While transferring the data from host to device and vice versa I use:
cuMemcpyHtoD(devMatrixA, Pointer.to(hostMatrixA), numRows * numCols * Sizeof.FLOAT);
cuMemcpyHtoD(devMatrixB, Pointer.to(hostMatrixA), numRows * numCols * Sizeof.FLOAT);
cuMemcpyDtoH(Pointer.to(hostMatrixC), devMatrixC, numRows * numCols * Sizeof.FLOAT);
Here, the devMatrixA, devMatrixB and devMatrixC are the matrices to be stored on device memory. And hostMatrixA, hostMatrixB and hostMatrixC are the matrices stored on my Host memory.
When I call above functions for data transfer, it gives me following error 'The method to(byte[]) in the type Pointer is not applicable for the arguments (float[][])' with 'to' in 'Pointer.to(' is red underlined.

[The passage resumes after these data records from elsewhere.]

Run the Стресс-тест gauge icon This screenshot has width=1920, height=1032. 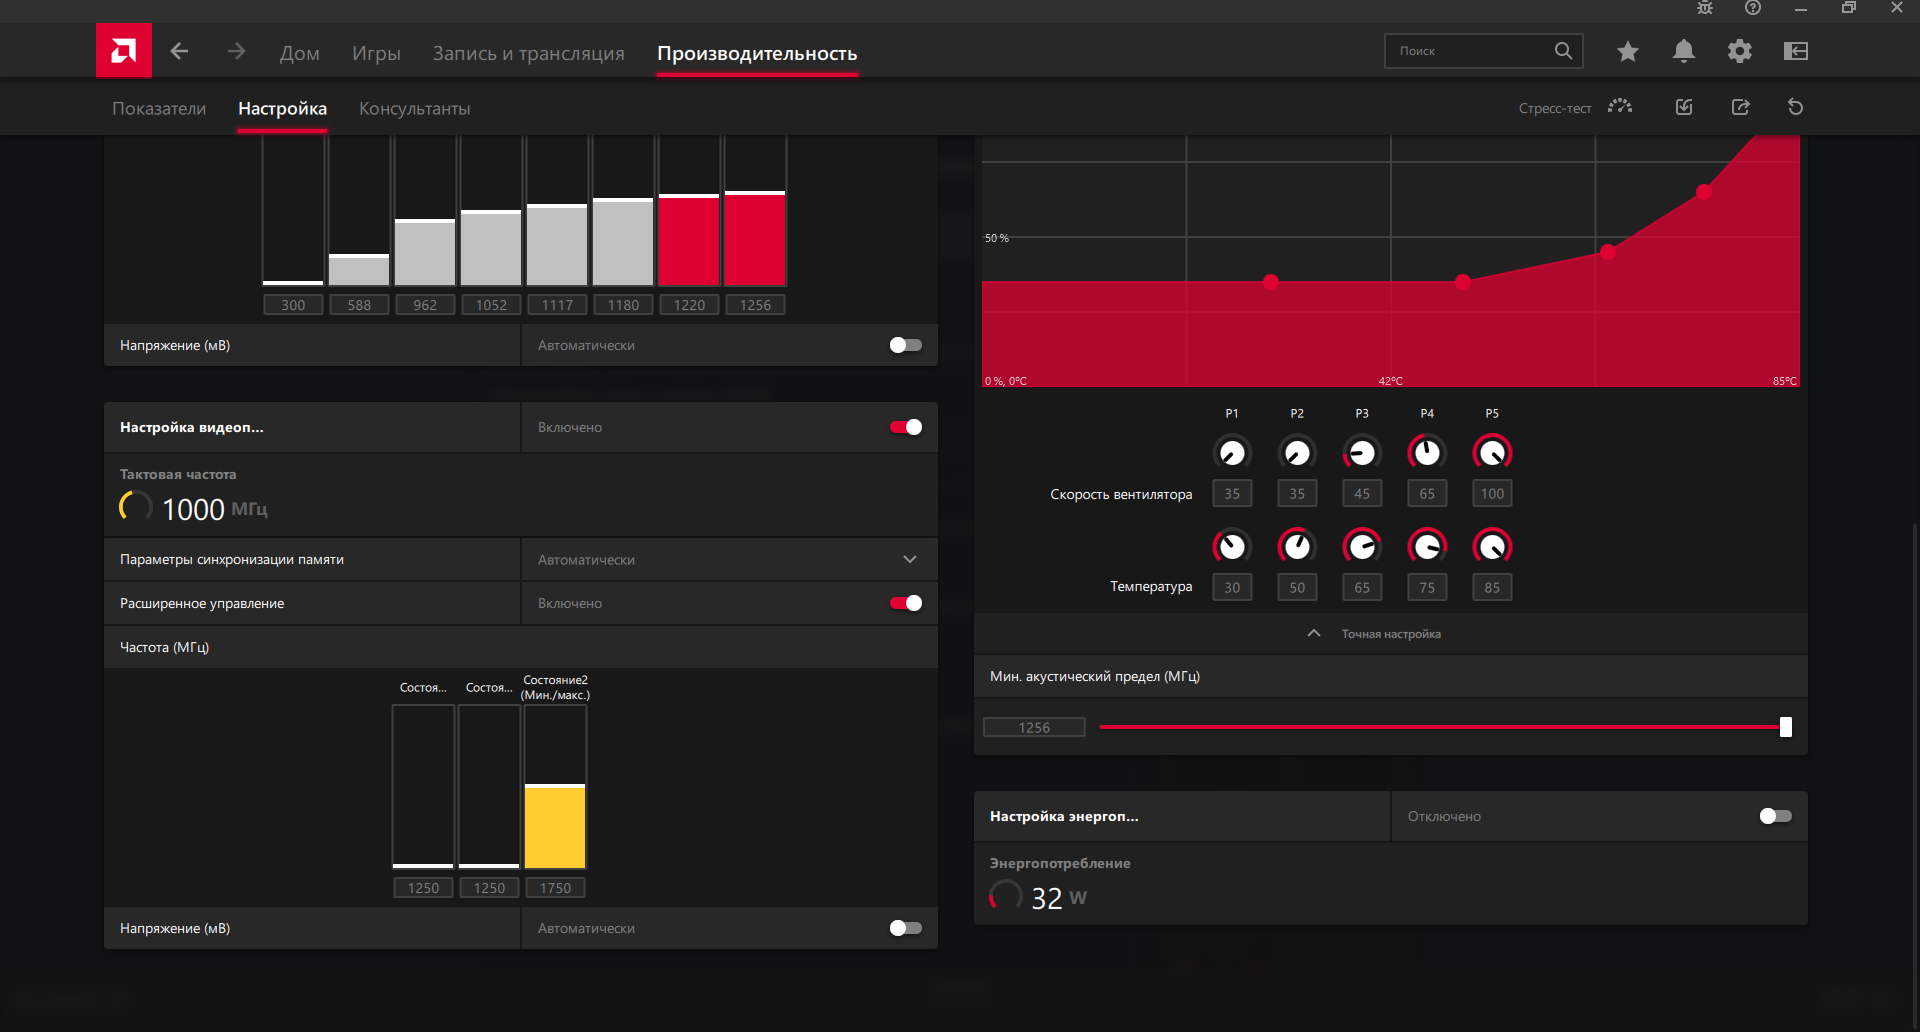click(1620, 107)
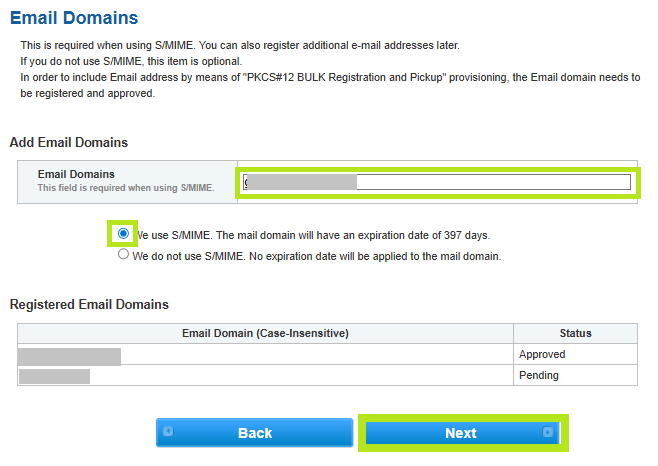Click the 'Email Domain (Case-Insensitive)' column header
This screenshot has width=658, height=466.
[x=265, y=333]
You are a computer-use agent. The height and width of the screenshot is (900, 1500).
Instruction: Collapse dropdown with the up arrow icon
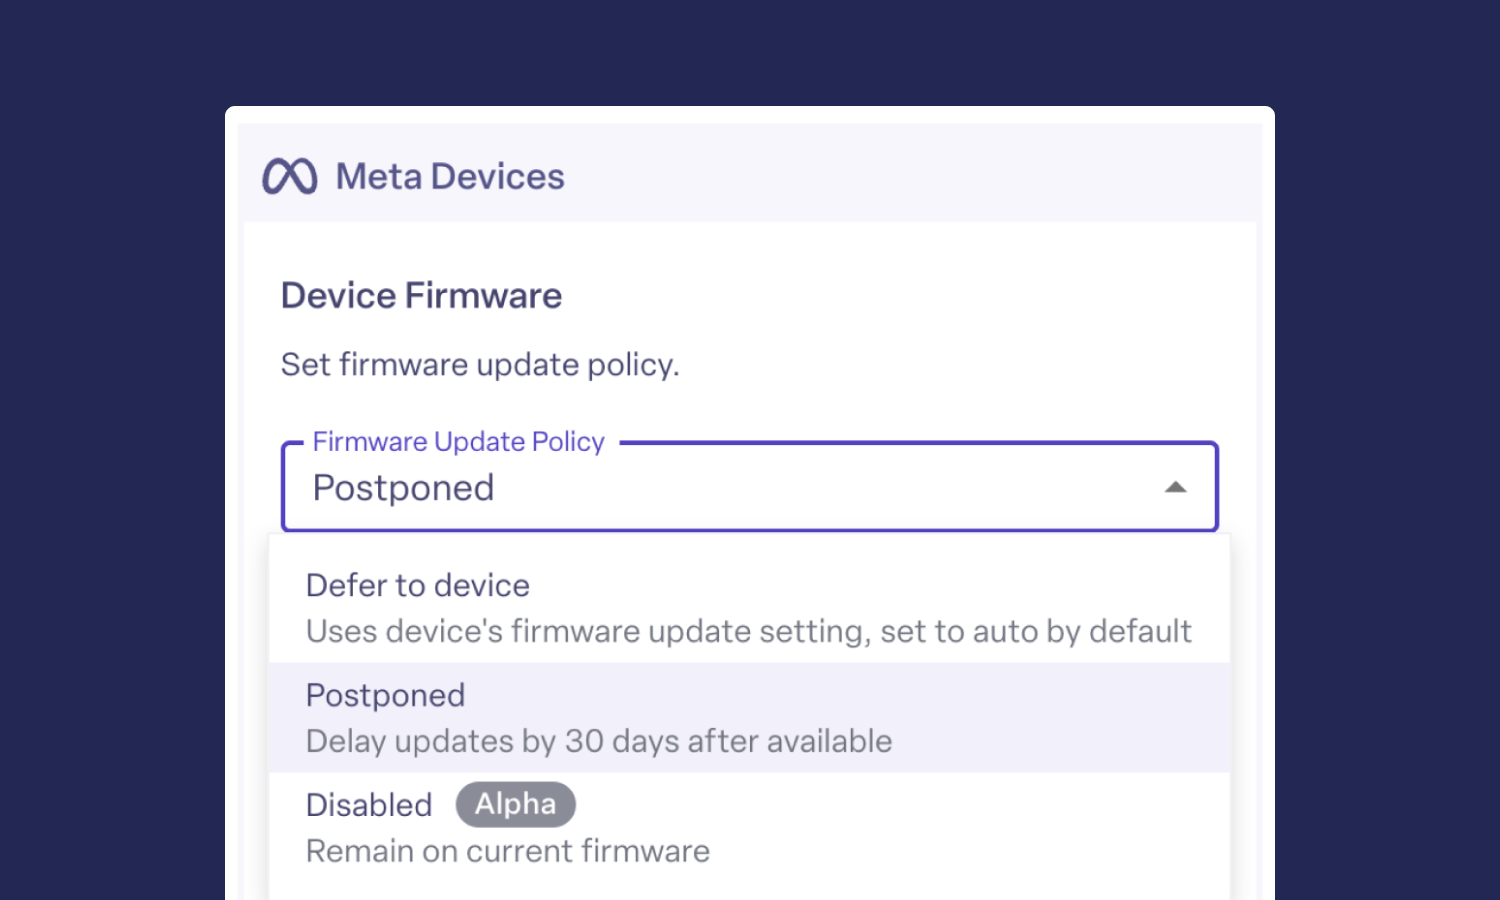1175,488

I am using eclipse. I have given my complete code as below.
Pardon my java knowledge, and please suggest if I am going into wrong direction.
Package JCudaMatrixAddition;
import static jcuda.driver.JCudaDriver.*;
import java.io.*;
import jcuda.*;
import jcuda.driver.*;
import jcuda.Pointer;
import jcuda.Sizeof;
public class JCudaMatrixAddition {
public static void main(String[] args) throws IOException
{
// Enable exceptions and omit all subsequent error checks
JCudaDriver.setExceptionsEnabled(true);
// Create the PTX file by calling the NVCC
String ptxFilename = preparePtxFile("JCudaMatrixAdditionKernel.cu");
//Initialize the driver and create a context for the first device.
cuInit(0);
CUdevice device = new CUdevice();
cuDeviceGet (device, 0);
CUcontext context = new CUcontext();
cuCtxCreate(context, 0, device);
//Load PTX file
CUmodule module = new CUmodule();
cuModuleLoad(module,ptxFilename);
//Obtain a function pointer to the Add function
CUfunction function = new CUfunction();
cuModuleGetFunction(function, module, "add");
int numRows = 32;
int numCols = 32;
//Allocate and fill Host input Matrices:
float hostMatrixA[][] = new float[numRows][numCols];
float hostMatrixB[][] = new float[numRows][numCols];
float hostMatrixC[][] = new float[numRows][numCols];
for(int i = 0; i<numRows; i++)
{
for(int j = 0; j<numCols; j++)
{
hostMatrixA[i][j] = (float) 1.0;
hostMatrixB[i][j] = (float) 1.0;
}
}
// Allocate the device input data, and copy the
// host input data to the device
CUdeviceptr devMatrixA = new CUdeviceptr();
cuMemAlloc(devMatrixA, numRows * numCols * Sizeof.FLOAT);
//This is the part where it gives me the error
cuMemcpyHtoD(devMatrixA, Pointer.to(hostMatrixA), numRows * numCols * Sizeof.FLOAT);
CUdeviceptr devMatrixB = new CUdeviceptr();
cuMemAlloc(devMatrixB, numRows * numCols * Sizeof.FLOAT);
//This is the part where it gives me the error
cuMemcpyHtoD(devMatrixB, Pointer.to(hostMatrixA), numRows * numCols * Sizeof.FLOAT);
//Allocate device matrix C to store output
CUdeviceptr devMatrixC = new CUdeviceptr();
cuMemAlloc(devMatrixC, numRows * numCols * Sizeof.FLOAT);
// Set up the kernel parameters: A pointer to an array
// of pointers which point to the actual values.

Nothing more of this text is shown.